───── TASK MATERIAL
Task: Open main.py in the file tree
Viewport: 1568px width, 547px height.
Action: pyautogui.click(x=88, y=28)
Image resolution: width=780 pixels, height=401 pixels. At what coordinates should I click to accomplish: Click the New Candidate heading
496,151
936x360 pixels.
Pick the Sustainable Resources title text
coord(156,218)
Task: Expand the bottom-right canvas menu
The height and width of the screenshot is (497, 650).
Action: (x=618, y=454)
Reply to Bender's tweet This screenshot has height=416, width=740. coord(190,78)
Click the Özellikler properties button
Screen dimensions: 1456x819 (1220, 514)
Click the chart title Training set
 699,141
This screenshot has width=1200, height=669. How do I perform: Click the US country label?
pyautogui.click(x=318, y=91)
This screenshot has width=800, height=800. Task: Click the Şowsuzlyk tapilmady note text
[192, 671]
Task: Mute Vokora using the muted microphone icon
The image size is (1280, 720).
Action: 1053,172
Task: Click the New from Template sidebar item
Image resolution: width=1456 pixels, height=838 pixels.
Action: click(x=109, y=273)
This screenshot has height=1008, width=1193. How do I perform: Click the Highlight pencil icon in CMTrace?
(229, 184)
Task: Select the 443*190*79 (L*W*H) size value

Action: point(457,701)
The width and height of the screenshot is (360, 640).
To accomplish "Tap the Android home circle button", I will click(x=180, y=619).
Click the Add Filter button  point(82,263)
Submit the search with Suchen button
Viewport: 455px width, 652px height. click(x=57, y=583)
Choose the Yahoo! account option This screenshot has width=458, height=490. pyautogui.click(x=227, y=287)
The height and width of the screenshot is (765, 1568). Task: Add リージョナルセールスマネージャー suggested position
──────────
(DESCRIPTION OF THE TASK) Recast every line of the data above as a Markdown table with two columns, No. and Entry, skipping blank lines and numbering the remaining rows in order.

(ANSWER TO THIS PROBLEM)
| No. | Entry |
|---|---|
| 1 | Task: Open main.py in the file tree |
| 2 | Viewport: 1568px width, 547px height. |
| 3 | Action: pyautogui.click(x=88, y=28) |
| 4 | Image resolution: width=780 pixels, height=401 pixels. At what coordinates should I click to accomplish: Click the New Candidate heading |
| 5 | 496,151 |
| 6 | 936x360 pixels. |
| 7 | Pick the Sustainable Resources title text |
| 8 | coord(156,218) |
| 9 | Task: Expand the bottom-right canvas menu |
| 10 | The height and width of the screenshot is (497, 650). |
| 11 | Action: (x=618, y=454) |
| 12 | Reply to Bender's tweet This screenshot has height=416, width=740. coord(190,78) |
| 13 | Click the Özellikler properties button |
| 14 | Screen dimensions: 1456x819 (1220, 514) |
| 15 | Click the chart title Training set |
| 16 |  699,141 |
| 17 | This screenshot has width=1200, height=669. How do I perform: Click the US country label? |
| 18 | pyautogui.click(x=318, y=91) |
| 19 | This screenshot has width=800, height=800. Task: Click the Şowsuzlyk tapilmady note text |
| 20 | [192, 671] |
| 21 | Task: Mute Vokora using the muted microphone icon |
| 22 | The image size is (1280, 720). |
| 23 | Action: 1053,172 |
| 24 | Task: Click the New from Template sidebar item |
| 25 | Image resolution: width=1456 pixels, height=838 pixels. |
| 26 | Action: click(x=109, y=273) |
| 27 | This screenshot has height=1008, width=1193. How do I perform: Click the Highlight pencil icon in CMTrace? |
| 28 | (229, 184) |
| 29 | Task: Select the 443*190*79 (L*W*H) size value |
| 30 | Action: point(457,701) |
| 31 | The width and height of the screenshot is (360, 640). |
| 32 | To accomplish "Tap the Android home circle button", I will click(x=180, y=619). |
| 33 | Click the Add Filter button  point(82,263) |
| 34 | Submit the search with Suchen button |
| 35 | Viewport: 455px width, 652px height. click(x=57, y=583) |
| 36 | Choose the Yahoo! account option This screenshot has width=458, height=490. pyautogui.click(x=227, y=287) |
| 37 | The height and width of the screenshot is (765, 1568). Task: Add リージョナルセールスマネージャー suggested position |